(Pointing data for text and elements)
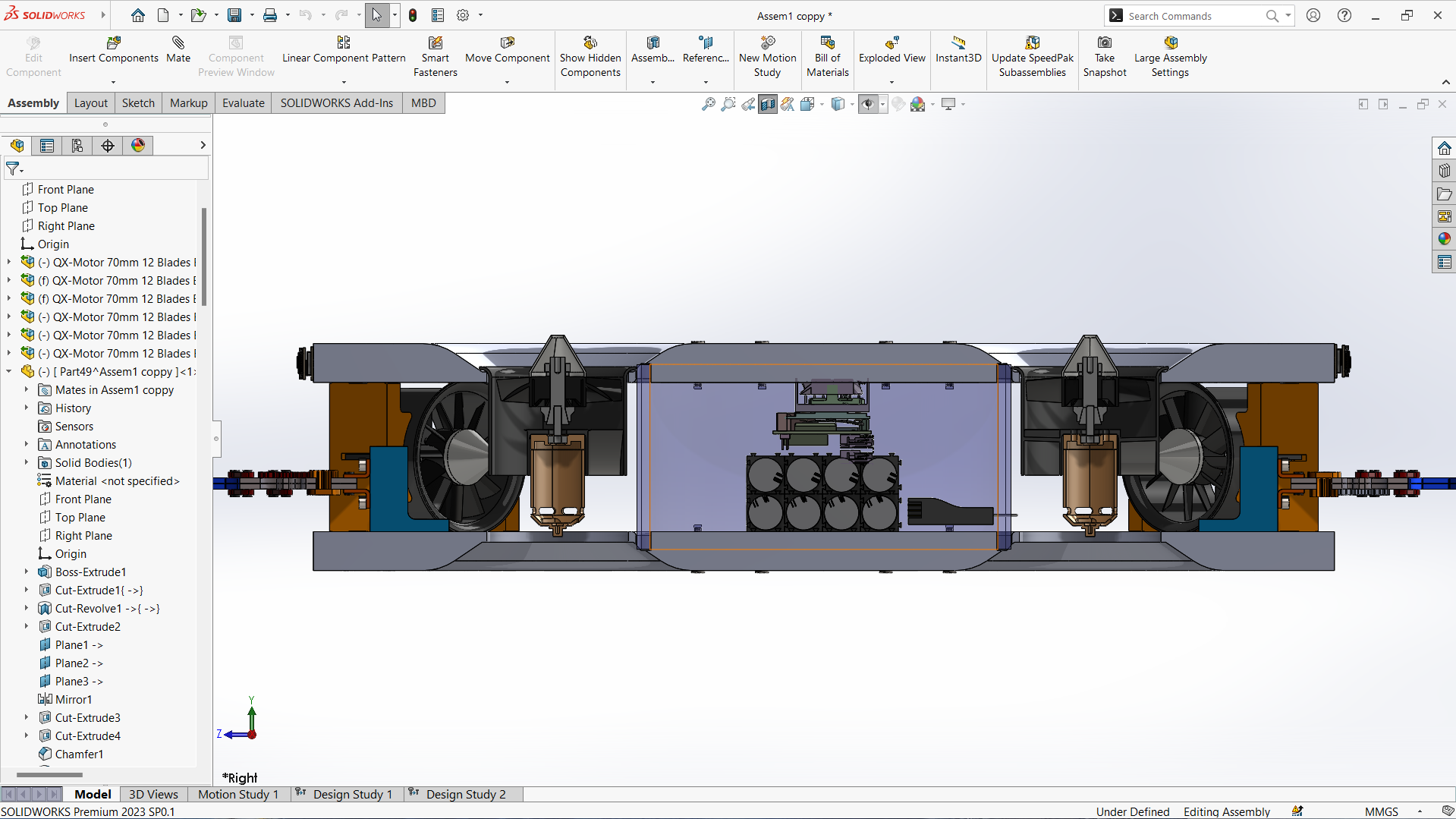Viewport: 1456px width, 819px height.
Task: Open the ConfigurationManager tab icon
Action: (x=77, y=146)
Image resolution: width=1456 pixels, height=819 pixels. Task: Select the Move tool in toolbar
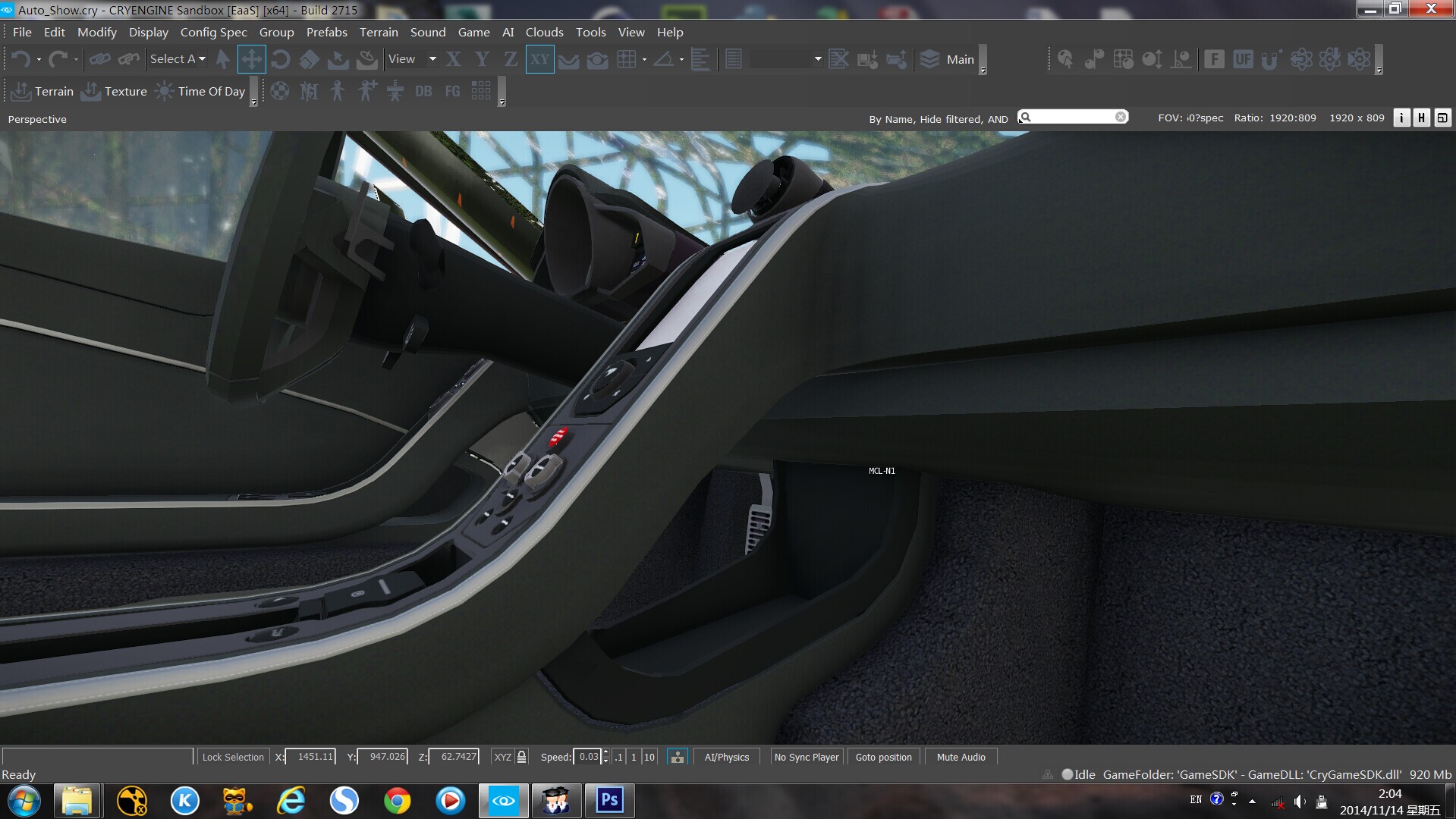pos(251,59)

Task statement: Pull every line of text from the data above word for word, leaving out the pictures.

Correct output:
Viewport: 1456px width, 819px height.
Task: Open the ConfigurationManager tab icon
Action: (x=77, y=146)
Image resolution: width=1456 pixels, height=819 pixels. Task: Select the Move tool in toolbar
pos(251,59)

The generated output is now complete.